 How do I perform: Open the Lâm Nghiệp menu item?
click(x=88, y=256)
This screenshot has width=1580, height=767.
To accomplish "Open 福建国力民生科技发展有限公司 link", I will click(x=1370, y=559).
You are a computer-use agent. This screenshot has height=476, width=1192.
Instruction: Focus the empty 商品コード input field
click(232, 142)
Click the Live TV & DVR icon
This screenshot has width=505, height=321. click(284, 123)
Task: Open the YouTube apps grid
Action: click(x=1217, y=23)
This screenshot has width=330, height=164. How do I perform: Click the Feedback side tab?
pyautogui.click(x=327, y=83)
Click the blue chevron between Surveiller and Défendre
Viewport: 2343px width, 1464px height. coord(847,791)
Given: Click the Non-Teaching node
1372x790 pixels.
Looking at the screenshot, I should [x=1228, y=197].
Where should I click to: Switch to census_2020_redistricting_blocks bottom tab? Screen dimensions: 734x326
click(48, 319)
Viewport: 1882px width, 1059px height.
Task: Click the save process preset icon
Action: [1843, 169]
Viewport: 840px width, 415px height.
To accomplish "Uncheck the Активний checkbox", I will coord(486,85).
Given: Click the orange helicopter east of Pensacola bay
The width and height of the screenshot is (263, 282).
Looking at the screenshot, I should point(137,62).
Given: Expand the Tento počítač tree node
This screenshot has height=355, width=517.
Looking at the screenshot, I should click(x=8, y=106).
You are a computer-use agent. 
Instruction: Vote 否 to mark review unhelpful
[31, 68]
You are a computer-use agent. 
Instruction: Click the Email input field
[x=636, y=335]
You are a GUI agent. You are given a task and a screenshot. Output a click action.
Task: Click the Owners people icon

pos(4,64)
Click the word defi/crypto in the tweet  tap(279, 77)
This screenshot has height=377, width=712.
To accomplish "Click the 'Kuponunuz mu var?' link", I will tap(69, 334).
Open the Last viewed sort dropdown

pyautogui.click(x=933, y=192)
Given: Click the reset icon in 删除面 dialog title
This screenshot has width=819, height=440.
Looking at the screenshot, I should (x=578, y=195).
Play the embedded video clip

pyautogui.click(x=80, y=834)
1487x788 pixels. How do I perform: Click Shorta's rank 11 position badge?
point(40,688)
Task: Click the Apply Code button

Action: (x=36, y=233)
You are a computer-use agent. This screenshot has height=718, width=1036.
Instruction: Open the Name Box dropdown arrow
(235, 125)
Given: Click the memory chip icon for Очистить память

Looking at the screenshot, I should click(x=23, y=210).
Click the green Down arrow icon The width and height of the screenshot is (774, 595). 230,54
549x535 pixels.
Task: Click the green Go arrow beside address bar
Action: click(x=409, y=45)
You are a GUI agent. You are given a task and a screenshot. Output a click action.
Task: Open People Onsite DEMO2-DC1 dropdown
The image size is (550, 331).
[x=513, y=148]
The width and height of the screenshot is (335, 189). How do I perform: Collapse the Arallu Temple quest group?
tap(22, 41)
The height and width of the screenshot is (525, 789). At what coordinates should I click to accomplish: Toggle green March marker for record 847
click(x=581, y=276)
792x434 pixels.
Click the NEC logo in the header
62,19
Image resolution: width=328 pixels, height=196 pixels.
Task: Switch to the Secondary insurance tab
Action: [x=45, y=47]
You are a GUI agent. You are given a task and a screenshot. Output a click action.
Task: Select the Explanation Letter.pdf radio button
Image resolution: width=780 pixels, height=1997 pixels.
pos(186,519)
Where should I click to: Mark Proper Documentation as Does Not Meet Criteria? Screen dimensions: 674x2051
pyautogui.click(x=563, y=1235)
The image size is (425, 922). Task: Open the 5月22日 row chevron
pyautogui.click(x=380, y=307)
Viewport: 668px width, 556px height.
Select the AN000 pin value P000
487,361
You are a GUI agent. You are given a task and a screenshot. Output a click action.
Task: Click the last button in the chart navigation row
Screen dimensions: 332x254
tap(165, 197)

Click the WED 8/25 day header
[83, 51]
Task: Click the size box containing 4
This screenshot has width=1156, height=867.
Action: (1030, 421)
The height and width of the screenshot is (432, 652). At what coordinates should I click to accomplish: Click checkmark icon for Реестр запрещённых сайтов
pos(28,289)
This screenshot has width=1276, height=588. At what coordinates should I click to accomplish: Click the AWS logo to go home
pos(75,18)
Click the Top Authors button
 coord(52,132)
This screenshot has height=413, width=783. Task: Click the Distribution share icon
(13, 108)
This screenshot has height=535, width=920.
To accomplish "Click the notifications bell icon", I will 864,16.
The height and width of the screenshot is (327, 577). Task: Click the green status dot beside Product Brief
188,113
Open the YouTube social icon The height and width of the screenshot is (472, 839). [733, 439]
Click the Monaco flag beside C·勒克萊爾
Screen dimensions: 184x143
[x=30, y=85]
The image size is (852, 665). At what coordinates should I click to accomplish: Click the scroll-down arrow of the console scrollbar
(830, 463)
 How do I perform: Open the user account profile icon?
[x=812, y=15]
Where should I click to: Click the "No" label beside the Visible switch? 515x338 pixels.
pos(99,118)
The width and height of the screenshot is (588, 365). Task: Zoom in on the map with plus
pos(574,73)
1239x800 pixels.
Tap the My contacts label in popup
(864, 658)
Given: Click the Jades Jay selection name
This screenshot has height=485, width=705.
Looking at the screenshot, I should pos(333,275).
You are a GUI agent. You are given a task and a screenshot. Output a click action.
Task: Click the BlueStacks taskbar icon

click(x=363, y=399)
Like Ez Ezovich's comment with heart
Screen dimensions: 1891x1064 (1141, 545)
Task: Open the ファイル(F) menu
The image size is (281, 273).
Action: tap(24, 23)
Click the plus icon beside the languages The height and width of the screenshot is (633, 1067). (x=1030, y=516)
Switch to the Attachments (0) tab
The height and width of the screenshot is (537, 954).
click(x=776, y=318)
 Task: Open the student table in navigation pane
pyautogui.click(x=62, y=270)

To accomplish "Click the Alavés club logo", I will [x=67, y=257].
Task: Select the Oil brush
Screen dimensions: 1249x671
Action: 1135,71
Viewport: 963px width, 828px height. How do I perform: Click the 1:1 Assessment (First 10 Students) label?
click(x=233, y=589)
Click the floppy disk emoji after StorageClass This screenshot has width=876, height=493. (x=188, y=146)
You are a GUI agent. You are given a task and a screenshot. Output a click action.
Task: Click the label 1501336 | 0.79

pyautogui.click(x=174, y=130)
- - -
## Exercise aim
Copy these records down exactly as they appear above, from the first to the last.

## Reply to the task
 How do I perform: Open the Lâm Nghiệp menu item?
click(x=88, y=256)
This screenshot has width=1580, height=767.
To accomplish "Open 福建国力民生科技发展有限公司 link", I will click(x=1370, y=559).
You are a computer-use agent. This screenshot has height=476, width=1192.
Instruction: Focus the empty 商品コード input field
click(232, 142)
Click the Live TV & DVR icon
This screenshot has width=505, height=321. click(284, 123)
Task: Open the YouTube apps grid
Action: click(x=1217, y=23)
This screenshot has width=330, height=164. How do I perform: Click the Feedback side tab?
pyautogui.click(x=327, y=83)
Click the blue chevron between Surveiller and Défendre
Viewport: 2343px width, 1464px height. coord(847,791)
Given: Click the Non-Teaching node
1372x790 pixels.
Looking at the screenshot, I should [x=1228, y=197].
Where should I click to: Switch to census_2020_redistricting_blocks bottom tab? Screen dimensions: 734x326
click(48, 319)
Viewport: 1882px width, 1059px height.
Task: Click the save process preset icon
Action: [1843, 169]
Viewport: 840px width, 415px height.
To accomplish "Uncheck the Активний checkbox", I will coord(486,85).
Given: Click the orange helicopter east of Pensacola bay
The width and height of the screenshot is (263, 282).
Looking at the screenshot, I should point(137,62).
Given: Expand the Tento počítač tree node
This screenshot has height=355, width=517.
Looking at the screenshot, I should click(x=8, y=106).
You are a computer-use agent. 
Instruction: Vote 否 to mark review unhelpful
[31, 68]
You are a computer-use agent. 
Instruction: Click the Email input field
[x=636, y=335]
You are a GUI agent. You are given a task and a screenshot. Output a click action.
Task: Click the Owners people icon

pos(4,64)
Click the word defi/crypto in the tweet  tap(279, 77)
This screenshot has height=377, width=712.
To accomplish "Click the 'Kuponunuz mu var?' link", I will tap(69, 334).
Open the Last viewed sort dropdown

pyautogui.click(x=933, y=192)
Given: Click the reset icon in 删除面 dialog title
This screenshot has width=819, height=440.
Looking at the screenshot, I should (x=578, y=195).
Play the embedded video clip

pyautogui.click(x=80, y=834)
1487x788 pixels. How do I perform: Click Shorta's rank 11 position badge?
point(40,688)
Task: Click the Apply Code button

Action: (x=36, y=233)
You are a computer-use agent. This screenshot has height=718, width=1036.
Instruction: Open the Name Box dropdown arrow
(235, 125)
Given: Click the memory chip icon for Очистить память

Looking at the screenshot, I should click(x=23, y=210).
Click the green Down arrow icon The width and height of the screenshot is (774, 595). 230,54
549x535 pixels.
Task: Click the green Go arrow beside address bar
Action: click(x=409, y=45)
You are a GUI agent. You are given a task and a screenshot. Output a click action.
Task: Open People Onsite DEMO2-DC1 dropdown
The image size is (550, 331).
[x=513, y=148]
The width and height of the screenshot is (335, 189). How do I perform: Collapse the Arallu Temple quest group?
tap(22, 41)
The height and width of the screenshot is (525, 789). At what coordinates should I click to accomplish: Toggle green March marker for record 847
click(x=581, y=276)
792x434 pixels.
Click the NEC logo in the header
62,19
Image resolution: width=328 pixels, height=196 pixels.
Task: Switch to the Secondary insurance tab
Action: [x=45, y=47]
You are a GUI agent. You are given a task and a screenshot. Output a click action.
Task: Select the Explanation Letter.pdf radio button
Image resolution: width=780 pixels, height=1997 pixels.
pos(186,519)
Where should I click to: Mark Proper Documentation as Does Not Meet Criteria? Screen dimensions: 674x2051
pyautogui.click(x=563, y=1235)
The image size is (425, 922). Task: Open the 5月22日 row chevron
pyautogui.click(x=380, y=307)
Viewport: 668px width, 556px height.
Select the AN000 pin value P000
487,361
You are a GUI agent. You are given a task and a screenshot. Output a click action.
Task: Click the last button in the chart navigation row
Screen dimensions: 332x254
tap(165, 197)

Click the WED 8/25 day header
[83, 51]
Task: Click the size box containing 4
This screenshot has width=1156, height=867.
Action: (1030, 421)
The height and width of the screenshot is (432, 652). At what coordinates should I click to accomplish: Click checkmark icon for Реестр запрещённых сайтов
pos(28,289)
This screenshot has width=1276, height=588. At what coordinates should I click to accomplish: Click the AWS logo to go home
pos(75,18)
Click the Top Authors button
 coord(52,132)
This screenshot has height=413, width=783. Task: Click the Distribution share icon
(13, 108)
This screenshot has height=535, width=920.
To accomplish "Click the notifications bell icon", I will 864,16.
The height and width of the screenshot is (327, 577). Task: Click the green status dot beside Product Brief
188,113
Open the YouTube social icon The height and width of the screenshot is (472, 839). [733, 439]
Click the Monaco flag beside C·勒克萊爾
Screen dimensions: 184x143
[x=30, y=85]
The image size is (852, 665). At what coordinates should I click to accomplish: Click the scroll-down arrow of the console scrollbar
(830, 463)
 How do I perform: Open the user account profile icon?
[x=812, y=15]
Where should I click to: Click the "No" label beside the Visible switch? 515x338 pixels.
pos(99,118)
The width and height of the screenshot is (588, 365). Task: Zoom in on the map with plus
pos(574,73)
1239x800 pixels.
Tap the My contacts label in popup
(864, 658)
Given: Click the Jades Jay selection name
This screenshot has height=485, width=705.
Looking at the screenshot, I should pos(333,275).
You are a GUI agent. You are given a task and a screenshot. Output a click action.
Task: Click the BlueStacks taskbar icon

click(x=363, y=399)
Like Ez Ezovich's comment with heart
Screen dimensions: 1891x1064 (1141, 545)
Task: Open the ファイル(F) menu
The image size is (281, 273).
Action: tap(24, 23)
Click the plus icon beside the languages The height and width of the screenshot is (633, 1067). (x=1030, y=516)
Switch to the Attachments (0) tab
The height and width of the screenshot is (537, 954).
click(x=776, y=318)
 Task: Open the student table in navigation pane
pyautogui.click(x=62, y=270)

To accomplish "Click the Alavés club logo", I will [x=67, y=257].
Task: Select the Oil brush
Screen dimensions: 1249x671
Action: 1135,71
Viewport: 963px width, 828px height. How do I perform: Click the 1:1 Assessment (First 10 Students) label?
click(x=233, y=589)
Click the floppy disk emoji after StorageClass This screenshot has width=876, height=493. (x=188, y=146)
You are a GUI agent. You are given a task and a screenshot. Output a click action.
Task: Click the label 1501336 | 0.79

pyautogui.click(x=174, y=130)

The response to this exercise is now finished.